Hamilton Hall, the academic building at Columbia University that students protesting against Israel’s war on Gaza occupied early on April 30, has a long history of student protests.
Over the past half-century, students have barricaded themselves there in protest at pivotal moments in history, including the Vietnam War and the growing global momentum against apartheid in South Africa.
Protesters dubbed the building “Mandela Hall” in honour of the South African liberation leader during the 1985 student blockade. Echoing the 1985 protests, students who took over the building on Tuesday renamed it “Hind’s Hall” in honour of six-year-old Hind Rajab, who was killed alongside her family by Israeli forces in Gaza.
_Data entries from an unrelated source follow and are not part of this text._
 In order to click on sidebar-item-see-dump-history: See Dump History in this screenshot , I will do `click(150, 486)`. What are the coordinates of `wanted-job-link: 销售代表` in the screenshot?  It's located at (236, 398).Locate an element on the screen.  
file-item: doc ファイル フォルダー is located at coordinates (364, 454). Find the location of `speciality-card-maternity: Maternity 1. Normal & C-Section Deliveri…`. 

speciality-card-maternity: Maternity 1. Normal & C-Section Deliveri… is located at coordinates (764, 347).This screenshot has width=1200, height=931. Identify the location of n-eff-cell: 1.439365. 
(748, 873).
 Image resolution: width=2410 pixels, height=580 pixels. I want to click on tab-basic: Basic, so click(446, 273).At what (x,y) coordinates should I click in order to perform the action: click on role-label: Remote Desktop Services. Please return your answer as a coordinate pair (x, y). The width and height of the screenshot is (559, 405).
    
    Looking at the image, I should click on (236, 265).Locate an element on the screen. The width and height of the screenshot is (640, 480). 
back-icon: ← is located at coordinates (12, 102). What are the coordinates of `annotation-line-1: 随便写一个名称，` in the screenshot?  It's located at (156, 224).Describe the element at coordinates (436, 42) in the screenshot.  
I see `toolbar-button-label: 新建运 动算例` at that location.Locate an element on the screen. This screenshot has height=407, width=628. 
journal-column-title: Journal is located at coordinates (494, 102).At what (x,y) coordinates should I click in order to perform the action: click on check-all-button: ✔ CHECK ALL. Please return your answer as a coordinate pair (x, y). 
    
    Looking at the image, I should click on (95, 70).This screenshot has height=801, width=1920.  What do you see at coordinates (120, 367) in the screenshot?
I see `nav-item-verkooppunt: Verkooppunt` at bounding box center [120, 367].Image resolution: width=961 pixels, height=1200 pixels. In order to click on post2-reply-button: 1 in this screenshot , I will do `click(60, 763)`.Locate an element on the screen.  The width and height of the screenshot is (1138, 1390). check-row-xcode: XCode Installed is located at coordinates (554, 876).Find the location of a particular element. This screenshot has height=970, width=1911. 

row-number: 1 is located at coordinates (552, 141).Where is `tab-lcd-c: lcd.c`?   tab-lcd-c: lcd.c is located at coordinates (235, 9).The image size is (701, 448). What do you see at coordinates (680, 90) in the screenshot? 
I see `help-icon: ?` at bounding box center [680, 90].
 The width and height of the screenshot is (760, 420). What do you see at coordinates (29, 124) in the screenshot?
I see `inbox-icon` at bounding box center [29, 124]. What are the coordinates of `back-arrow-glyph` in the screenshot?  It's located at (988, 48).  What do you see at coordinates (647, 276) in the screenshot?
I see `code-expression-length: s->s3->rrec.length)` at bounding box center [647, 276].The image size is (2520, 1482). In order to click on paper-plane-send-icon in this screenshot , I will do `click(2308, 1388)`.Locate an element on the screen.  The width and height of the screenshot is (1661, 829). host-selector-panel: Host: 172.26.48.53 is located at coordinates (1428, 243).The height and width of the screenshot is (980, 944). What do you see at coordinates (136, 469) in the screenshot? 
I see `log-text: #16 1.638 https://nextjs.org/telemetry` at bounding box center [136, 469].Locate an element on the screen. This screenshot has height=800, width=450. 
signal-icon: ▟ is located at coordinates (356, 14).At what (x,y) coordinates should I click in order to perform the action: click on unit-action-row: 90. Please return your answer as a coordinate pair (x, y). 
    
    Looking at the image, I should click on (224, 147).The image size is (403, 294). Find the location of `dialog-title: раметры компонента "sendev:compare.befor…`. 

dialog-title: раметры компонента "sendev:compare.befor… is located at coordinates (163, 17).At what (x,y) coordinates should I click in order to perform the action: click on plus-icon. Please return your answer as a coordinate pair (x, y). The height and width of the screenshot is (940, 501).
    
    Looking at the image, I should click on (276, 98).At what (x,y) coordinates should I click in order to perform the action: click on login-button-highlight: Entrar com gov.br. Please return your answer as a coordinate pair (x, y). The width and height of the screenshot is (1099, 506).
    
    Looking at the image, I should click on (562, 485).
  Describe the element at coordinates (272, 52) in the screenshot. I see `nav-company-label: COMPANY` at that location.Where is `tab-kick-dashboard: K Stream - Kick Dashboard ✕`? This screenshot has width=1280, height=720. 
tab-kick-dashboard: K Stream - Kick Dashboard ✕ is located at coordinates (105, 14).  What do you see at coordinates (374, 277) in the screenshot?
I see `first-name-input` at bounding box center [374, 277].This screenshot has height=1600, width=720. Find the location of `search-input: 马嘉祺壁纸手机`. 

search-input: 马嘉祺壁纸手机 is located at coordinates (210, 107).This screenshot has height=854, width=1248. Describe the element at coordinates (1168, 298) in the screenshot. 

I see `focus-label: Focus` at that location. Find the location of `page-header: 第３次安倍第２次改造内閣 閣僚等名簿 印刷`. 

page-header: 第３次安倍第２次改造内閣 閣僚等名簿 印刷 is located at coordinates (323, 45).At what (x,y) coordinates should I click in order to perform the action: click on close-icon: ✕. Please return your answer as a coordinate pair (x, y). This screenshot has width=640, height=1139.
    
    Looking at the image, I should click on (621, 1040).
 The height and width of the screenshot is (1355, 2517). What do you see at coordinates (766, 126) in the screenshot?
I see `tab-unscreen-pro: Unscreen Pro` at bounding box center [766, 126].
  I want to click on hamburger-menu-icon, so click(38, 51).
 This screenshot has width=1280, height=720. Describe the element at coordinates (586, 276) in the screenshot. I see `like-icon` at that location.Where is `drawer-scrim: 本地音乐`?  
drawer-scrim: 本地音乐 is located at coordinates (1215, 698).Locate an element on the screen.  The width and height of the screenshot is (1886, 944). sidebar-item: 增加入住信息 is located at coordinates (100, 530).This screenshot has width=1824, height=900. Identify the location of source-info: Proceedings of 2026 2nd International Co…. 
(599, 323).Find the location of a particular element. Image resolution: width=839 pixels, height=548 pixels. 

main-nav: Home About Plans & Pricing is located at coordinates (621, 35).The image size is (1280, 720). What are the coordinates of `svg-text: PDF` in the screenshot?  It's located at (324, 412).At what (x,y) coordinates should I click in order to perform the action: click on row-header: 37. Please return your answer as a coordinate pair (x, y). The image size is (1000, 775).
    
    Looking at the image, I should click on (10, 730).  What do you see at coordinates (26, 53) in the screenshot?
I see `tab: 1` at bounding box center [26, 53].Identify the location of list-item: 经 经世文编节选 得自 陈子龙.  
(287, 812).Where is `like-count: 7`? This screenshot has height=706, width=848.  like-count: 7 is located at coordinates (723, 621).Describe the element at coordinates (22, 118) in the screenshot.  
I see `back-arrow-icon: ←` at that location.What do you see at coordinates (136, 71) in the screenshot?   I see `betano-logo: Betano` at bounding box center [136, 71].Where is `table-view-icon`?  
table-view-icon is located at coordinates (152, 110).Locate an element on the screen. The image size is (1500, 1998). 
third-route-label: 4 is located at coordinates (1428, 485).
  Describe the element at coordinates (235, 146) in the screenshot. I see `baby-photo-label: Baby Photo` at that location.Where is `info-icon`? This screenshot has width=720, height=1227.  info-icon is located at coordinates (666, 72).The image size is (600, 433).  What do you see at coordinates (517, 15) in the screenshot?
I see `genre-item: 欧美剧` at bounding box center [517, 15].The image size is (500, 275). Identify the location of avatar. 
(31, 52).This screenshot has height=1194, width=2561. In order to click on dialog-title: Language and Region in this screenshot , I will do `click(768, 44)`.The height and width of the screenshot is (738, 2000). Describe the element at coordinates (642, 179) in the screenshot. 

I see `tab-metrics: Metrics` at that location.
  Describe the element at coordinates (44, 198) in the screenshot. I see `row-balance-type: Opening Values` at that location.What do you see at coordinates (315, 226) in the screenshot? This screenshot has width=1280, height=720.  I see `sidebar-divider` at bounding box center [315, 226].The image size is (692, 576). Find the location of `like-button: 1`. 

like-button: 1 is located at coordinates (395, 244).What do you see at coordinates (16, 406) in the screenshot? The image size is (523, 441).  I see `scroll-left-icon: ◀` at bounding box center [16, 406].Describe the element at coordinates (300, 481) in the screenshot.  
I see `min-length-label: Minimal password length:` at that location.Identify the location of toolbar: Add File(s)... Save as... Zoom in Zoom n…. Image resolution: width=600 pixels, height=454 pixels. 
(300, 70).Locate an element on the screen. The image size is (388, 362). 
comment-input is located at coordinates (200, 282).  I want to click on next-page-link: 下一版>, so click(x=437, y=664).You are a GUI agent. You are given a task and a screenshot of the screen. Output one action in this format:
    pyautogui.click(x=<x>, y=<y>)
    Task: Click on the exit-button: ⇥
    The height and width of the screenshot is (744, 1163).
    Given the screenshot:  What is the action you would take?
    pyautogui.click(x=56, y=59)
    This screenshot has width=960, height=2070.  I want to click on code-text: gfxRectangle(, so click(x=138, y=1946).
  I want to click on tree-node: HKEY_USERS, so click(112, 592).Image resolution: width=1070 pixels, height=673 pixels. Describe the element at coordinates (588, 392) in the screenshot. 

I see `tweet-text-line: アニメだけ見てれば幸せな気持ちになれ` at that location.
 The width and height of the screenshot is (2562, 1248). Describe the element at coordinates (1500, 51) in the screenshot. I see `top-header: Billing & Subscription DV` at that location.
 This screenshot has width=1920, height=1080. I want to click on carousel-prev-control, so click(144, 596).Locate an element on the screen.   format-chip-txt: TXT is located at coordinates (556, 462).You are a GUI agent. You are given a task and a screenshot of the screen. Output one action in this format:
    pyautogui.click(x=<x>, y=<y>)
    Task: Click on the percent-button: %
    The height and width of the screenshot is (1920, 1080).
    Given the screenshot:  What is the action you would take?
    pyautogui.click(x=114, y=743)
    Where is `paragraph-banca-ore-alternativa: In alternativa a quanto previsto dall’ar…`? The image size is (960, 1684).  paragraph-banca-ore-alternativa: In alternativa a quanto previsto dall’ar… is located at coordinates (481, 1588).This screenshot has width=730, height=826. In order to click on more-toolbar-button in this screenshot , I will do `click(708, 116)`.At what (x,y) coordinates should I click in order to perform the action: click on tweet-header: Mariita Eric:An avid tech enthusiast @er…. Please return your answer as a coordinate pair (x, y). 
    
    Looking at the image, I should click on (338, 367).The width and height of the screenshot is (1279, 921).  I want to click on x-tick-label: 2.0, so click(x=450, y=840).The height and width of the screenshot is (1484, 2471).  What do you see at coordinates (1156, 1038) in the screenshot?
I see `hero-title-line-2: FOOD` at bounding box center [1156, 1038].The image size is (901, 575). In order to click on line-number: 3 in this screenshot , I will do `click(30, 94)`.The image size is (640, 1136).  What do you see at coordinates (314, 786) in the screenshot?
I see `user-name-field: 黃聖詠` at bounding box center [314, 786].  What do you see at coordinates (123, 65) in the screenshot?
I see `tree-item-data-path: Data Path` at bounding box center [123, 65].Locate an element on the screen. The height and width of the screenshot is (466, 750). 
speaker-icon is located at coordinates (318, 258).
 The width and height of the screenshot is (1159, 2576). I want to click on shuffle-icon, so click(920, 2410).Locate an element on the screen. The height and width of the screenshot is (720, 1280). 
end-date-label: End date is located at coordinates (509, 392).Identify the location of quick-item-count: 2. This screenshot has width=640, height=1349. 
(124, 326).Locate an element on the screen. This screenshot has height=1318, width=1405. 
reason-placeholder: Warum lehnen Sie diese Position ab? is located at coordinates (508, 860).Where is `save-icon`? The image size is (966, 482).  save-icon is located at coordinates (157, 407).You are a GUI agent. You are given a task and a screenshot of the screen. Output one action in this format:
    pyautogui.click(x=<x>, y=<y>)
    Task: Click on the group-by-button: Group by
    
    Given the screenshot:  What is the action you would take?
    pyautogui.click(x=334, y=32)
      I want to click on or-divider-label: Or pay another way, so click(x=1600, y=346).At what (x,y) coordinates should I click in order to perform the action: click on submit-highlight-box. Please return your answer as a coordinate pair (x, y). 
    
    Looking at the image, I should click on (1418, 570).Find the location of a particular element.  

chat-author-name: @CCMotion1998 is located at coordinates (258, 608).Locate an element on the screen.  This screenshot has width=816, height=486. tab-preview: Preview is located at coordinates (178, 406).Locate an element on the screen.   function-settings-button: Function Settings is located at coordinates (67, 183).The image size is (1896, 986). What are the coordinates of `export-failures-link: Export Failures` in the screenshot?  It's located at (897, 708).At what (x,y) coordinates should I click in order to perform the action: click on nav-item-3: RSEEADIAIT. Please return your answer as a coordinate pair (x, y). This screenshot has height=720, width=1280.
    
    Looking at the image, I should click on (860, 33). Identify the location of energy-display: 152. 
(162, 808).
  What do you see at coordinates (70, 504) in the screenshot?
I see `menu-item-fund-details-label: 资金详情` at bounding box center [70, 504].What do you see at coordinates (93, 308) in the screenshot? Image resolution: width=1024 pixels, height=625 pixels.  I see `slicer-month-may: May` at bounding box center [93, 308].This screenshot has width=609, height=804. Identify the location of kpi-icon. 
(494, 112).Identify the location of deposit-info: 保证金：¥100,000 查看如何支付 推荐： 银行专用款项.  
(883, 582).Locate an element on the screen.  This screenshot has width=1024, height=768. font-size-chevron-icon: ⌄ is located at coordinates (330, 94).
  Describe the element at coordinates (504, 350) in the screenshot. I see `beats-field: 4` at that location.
On Wednesday morning, police officers entered the campus, taking dozens of people into custody in the latest escalation between student-led, pro-Palestinian protests and law enforcement authorities.
That crackdown too, like the takeover of Hamilton Hall by students, is in keeping with the history of the building as an iconic protest venue at Columbia.


What is Hamilton Hall?
The hall was inaugurated in 1907 as a flagship building and still houses the dean’s office.
“This is a great day for the college,” Dean John Howard Van Amringe said at the time. “Our alma mater has a home of her own — a building more stately and beautiful, as of right it ought to be, more gracious and significant than any other on the grounds of the university.”
An outdoor sculpture of Alexander Hamilton, who became the first treasury secretary of the United States in 1789 and the founder of the US banking system, stands proudly at the entrance. Hamilton is generally depicted as an abolitionist. However, some research suggests his antislavery credentials may have been inflated.
Alongside four department offices — Germanic Languages, Slavic Languages, Classics, and Italian Languages — it houses the Center for Race and Ethnicity.
A renovation that began in 2000 brought about a new Center for the Core Curriculum, home to the Literature Humanities, Contemporary Civilisation, Music Humanities, Art Humanities and Major Cultures departments.
When have Columbia students occupied Hamilton Hall before?
1968: Vietnam protests
In April 1968, Hamilton Hall was the first of five buildings to be taken over by students protesting against the Vietnam War.
Demonstrators barricaded themselves and prevented acting dean Henry Coleman from leaving his office for one night.
By April 30, a week after the protest started, police officers cracked down on the protesters, entering the building through underground tunnels and forcefully clearing the students.
More than 700 people were arrested, one of the largest mass detentions in New York City history. At least 148 people were injured as some were hit with nightsticks and dragged out, according to the student newspaper.
The protests resulted in the university cutting ties with a Pentagon institute doing research for the Vietnam War and led to reforms favouring student activism.